In 1993, two Auburn University architecture professors, Dennis K. Ruth and the late Samuel Mockbee, established the Auburn University Rural Studio within the university's School of Architecture. The Rural Studio, conceived as a method to improve the living conditions in rural Alabama (one of the poorest regions of the U.S.) and to include hands-on experience for architecture students, began designing and building homes that same fall. They have provided homes and community buildings during the last ten years; see pictures at the Rural Studio Web Site.

The mission of the Rural Studio is to enable students to use their skills as citizens of a community. The Rural Studio seeks solutions to the needs of the community within the community's own context, not from outside it. The students must take up residency in Hale County, Alabama. In doing so, the student joins a poverty-stricken region and "shares the sweat" with a housing client who lives far below the poverty level. The goal of this exercise is to refine the student's social conscience and to learn first-hand the necessary social, cultural and technological concepts of designing and building.

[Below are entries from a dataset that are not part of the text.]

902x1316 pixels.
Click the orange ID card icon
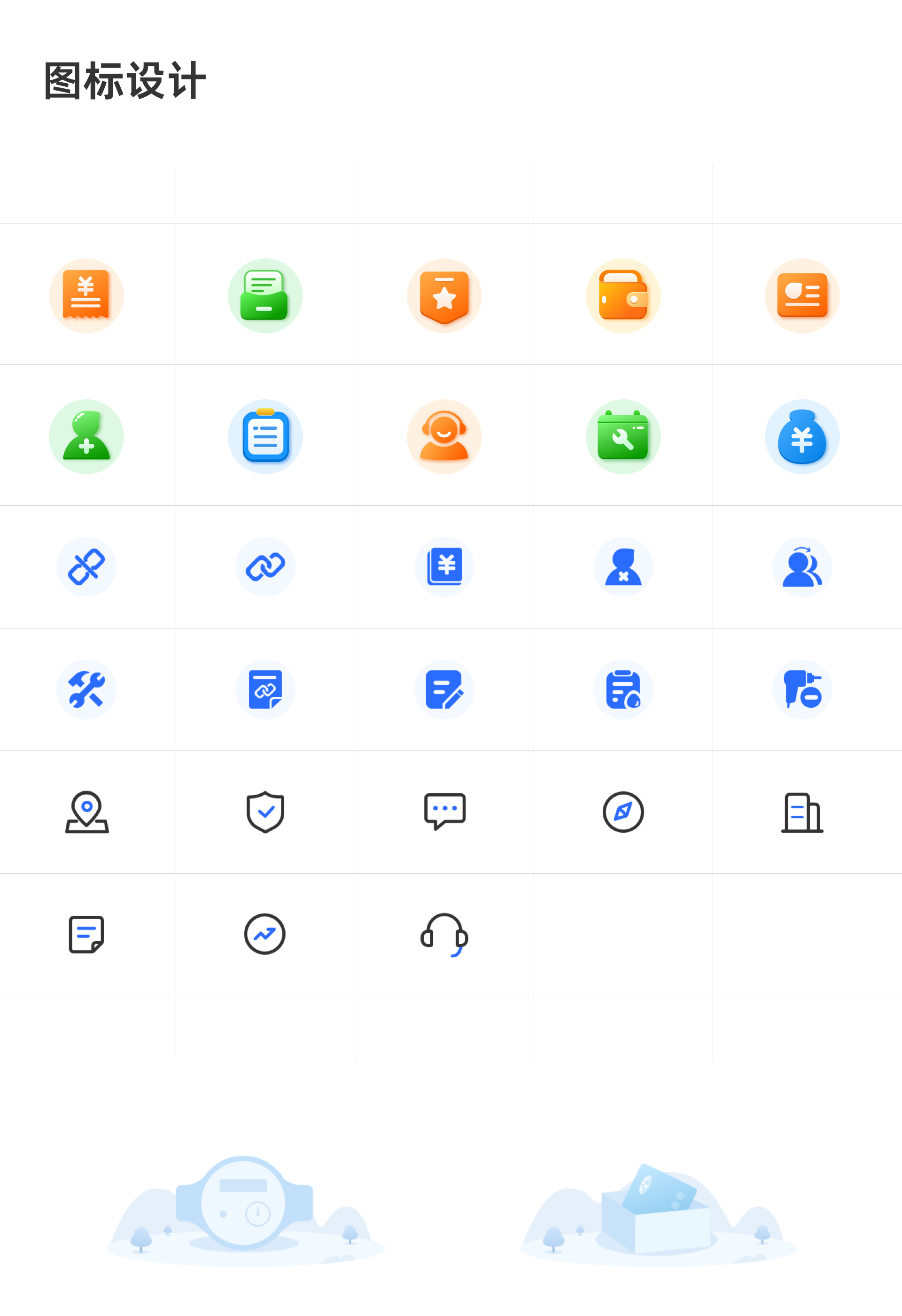coord(802,295)
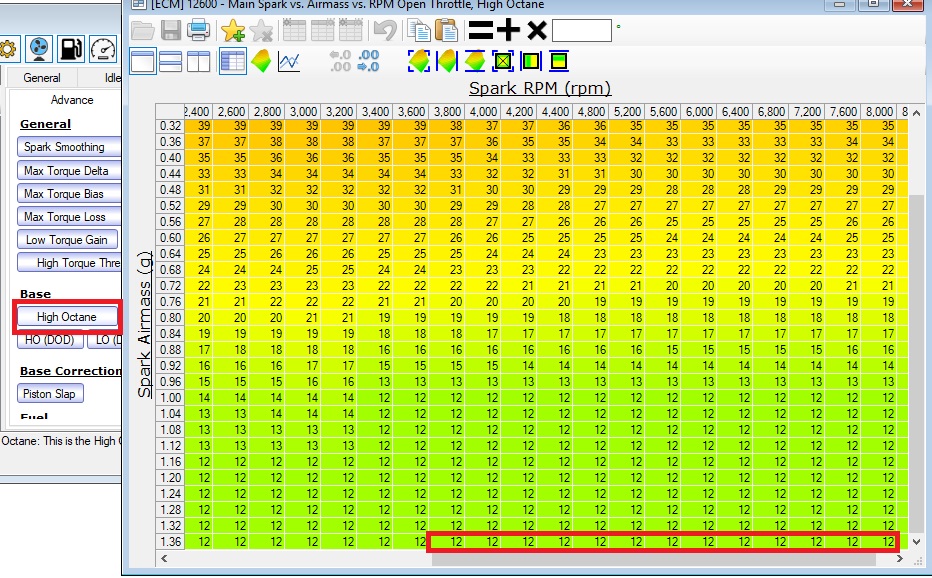
Task: Click the Paste clipboard icon
Action: 446,30
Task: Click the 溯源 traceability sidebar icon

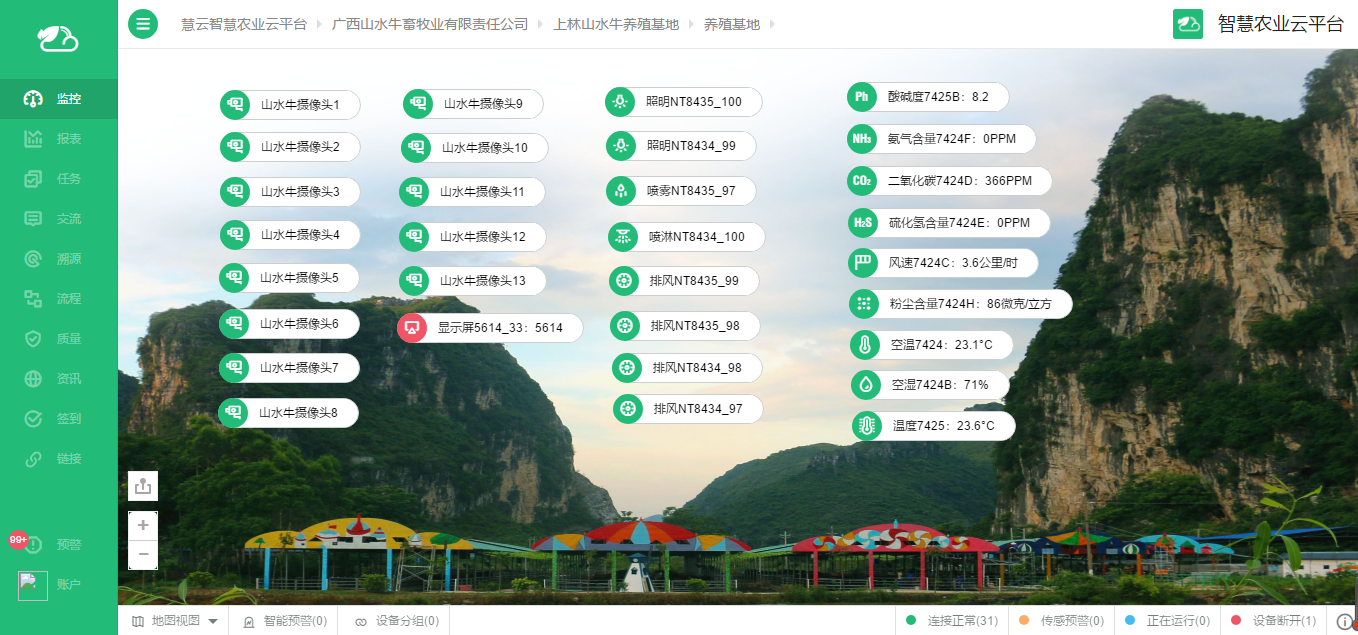Action: 33,259
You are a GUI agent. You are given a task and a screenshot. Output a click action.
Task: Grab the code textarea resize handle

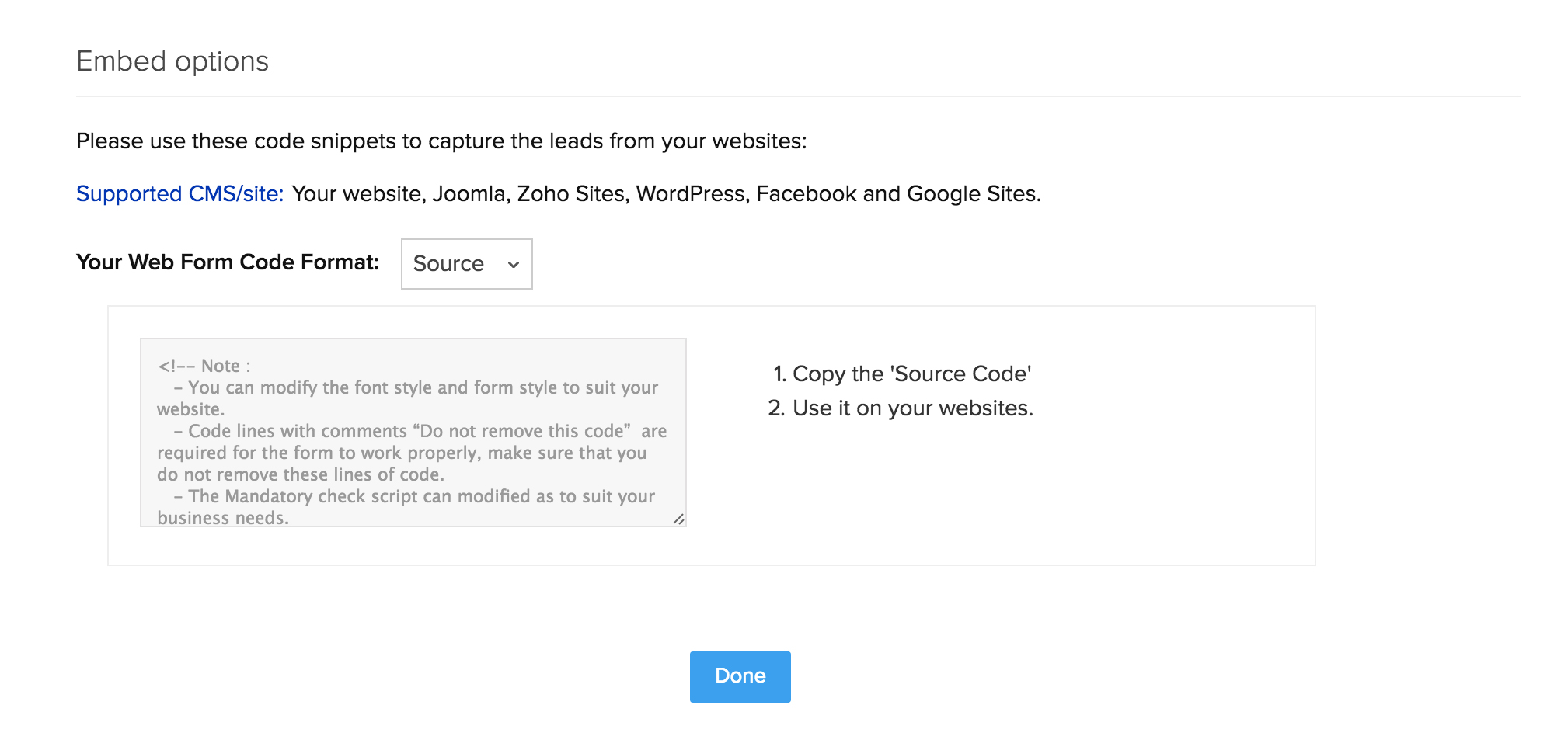678,519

The Rural Studio has four main goals:

  • To give students of the School of Architecture the opportunity to learn the critical skills of planning, designing, and building in a concrete, practical, and socially responsible manner.
  • To form leadership qualities in students by instilling the social ethics of professionalism, volunteerism, individual responsibility, and community service.
  • To help communities, through partnerships with state and local welfare agencies, provide suitable and dignified housing.
  • To develop materials, methods, and technologies that will house the rural poor in dignity and mitigate the effects of poverty upon rural living conditions.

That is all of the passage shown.